:: Problem details ::
Write out each of the following records word for word, omitting the pictures.

:: Record set ::
+++

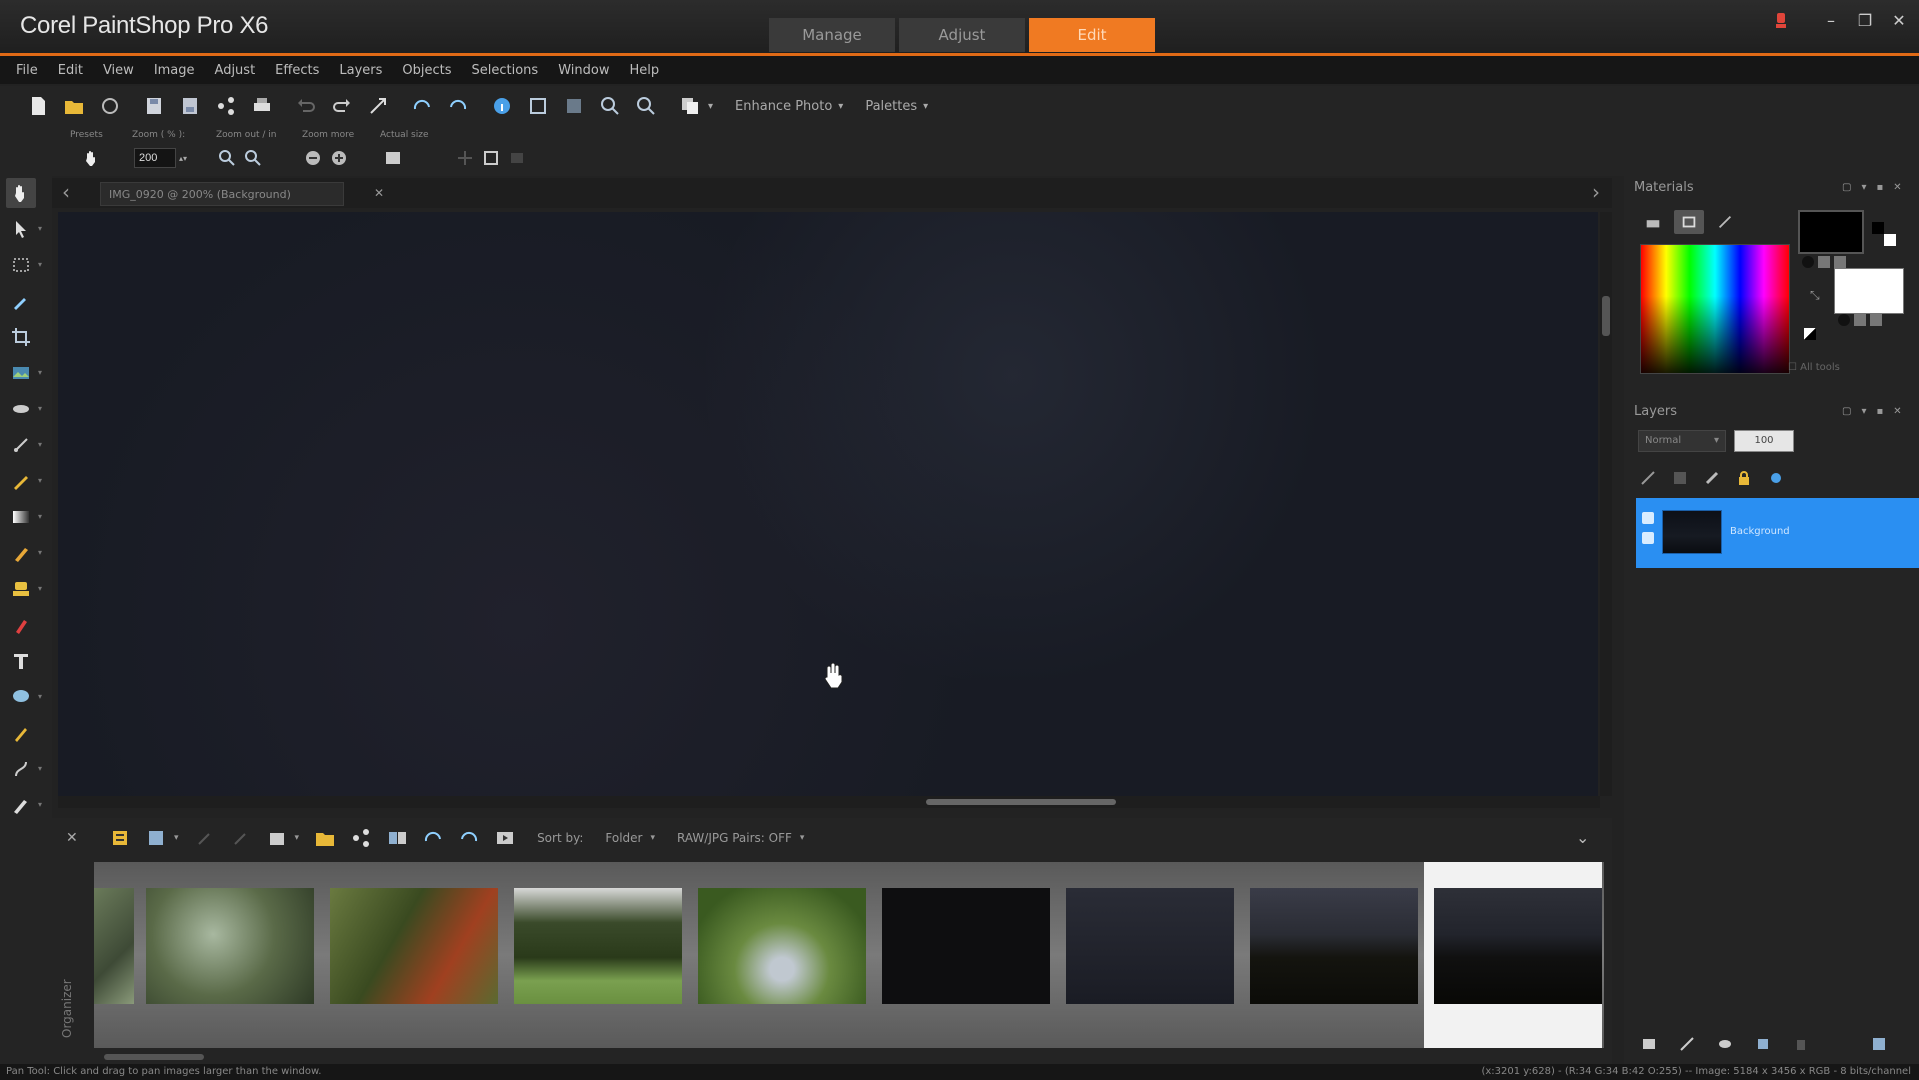 The width and height of the screenshot is (1919, 1080). Describe the element at coordinates (154, 1057) in the screenshot. I see `organizer-scrollbar` at that location.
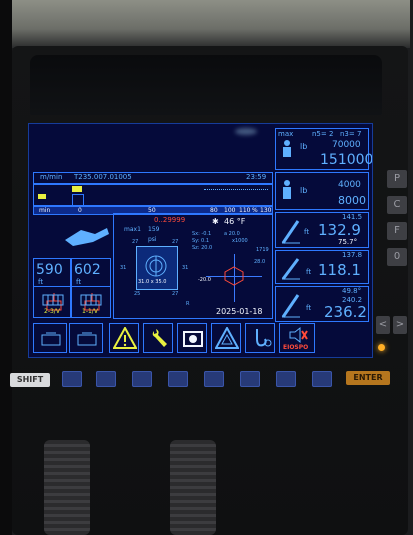 This screenshot has width=413, height=535. Describe the element at coordinates (346, 312) in the screenshot. I see `boom3-big: 236.2` at that location.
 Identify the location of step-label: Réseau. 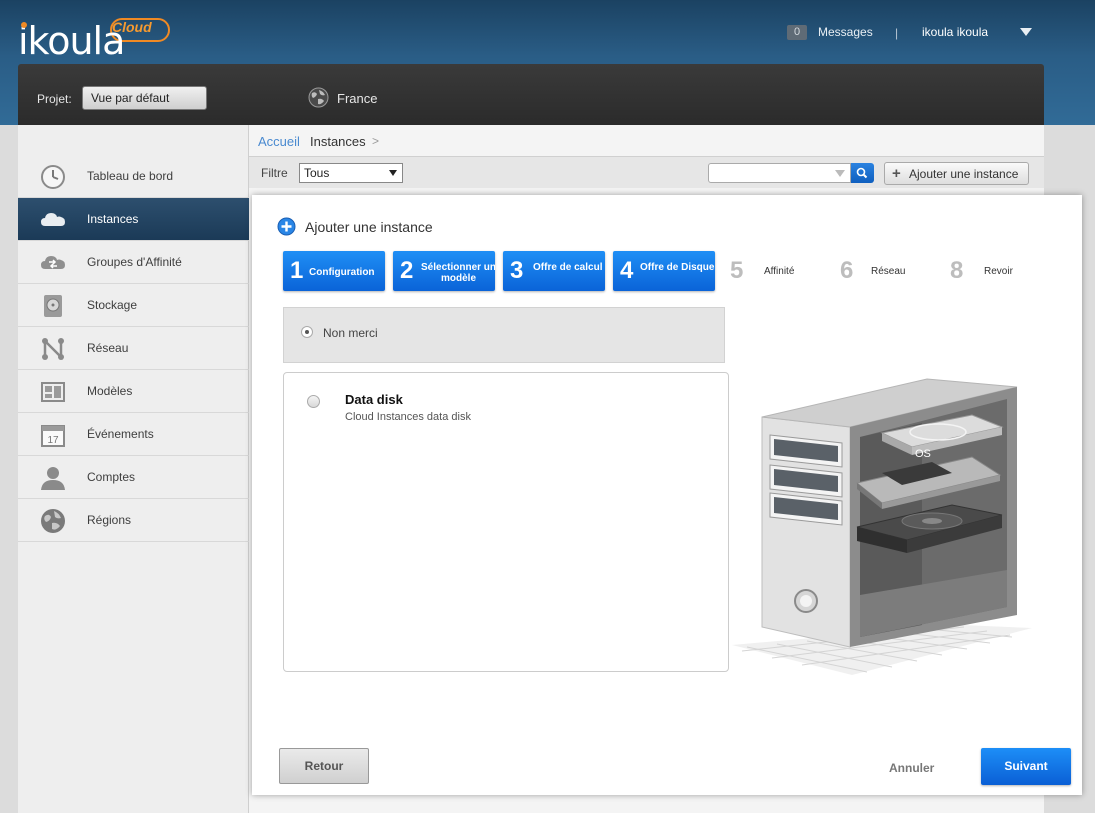
(888, 272).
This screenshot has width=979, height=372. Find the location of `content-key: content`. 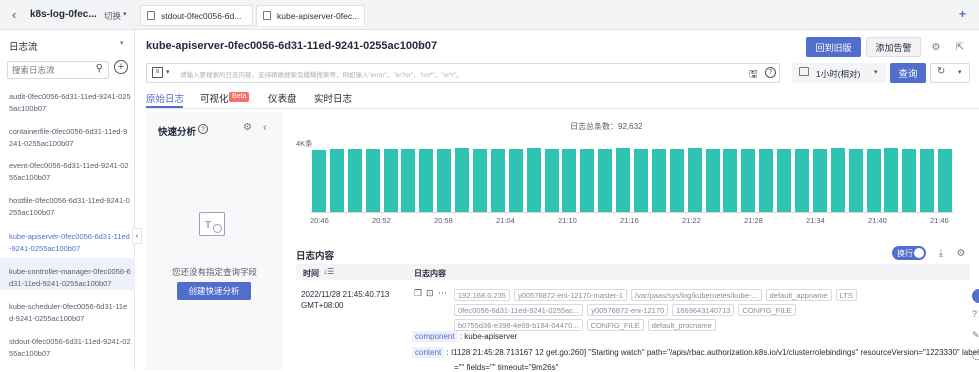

+++

:: Written response ::
 The width and height of the screenshot is (1919, 1080). Describe the element at coordinates (154, 1057) in the screenshot. I see `organizer-scrollbar` at that location.
 This screenshot has width=413, height=535. Describe the element at coordinates (346, 312) in the screenshot. I see `boom3-big: 236.2` at that location.
 Identify the location of step-label: Réseau. 
(888, 272).
This screenshot has width=979, height=372. Find the location of `content-key: content`. 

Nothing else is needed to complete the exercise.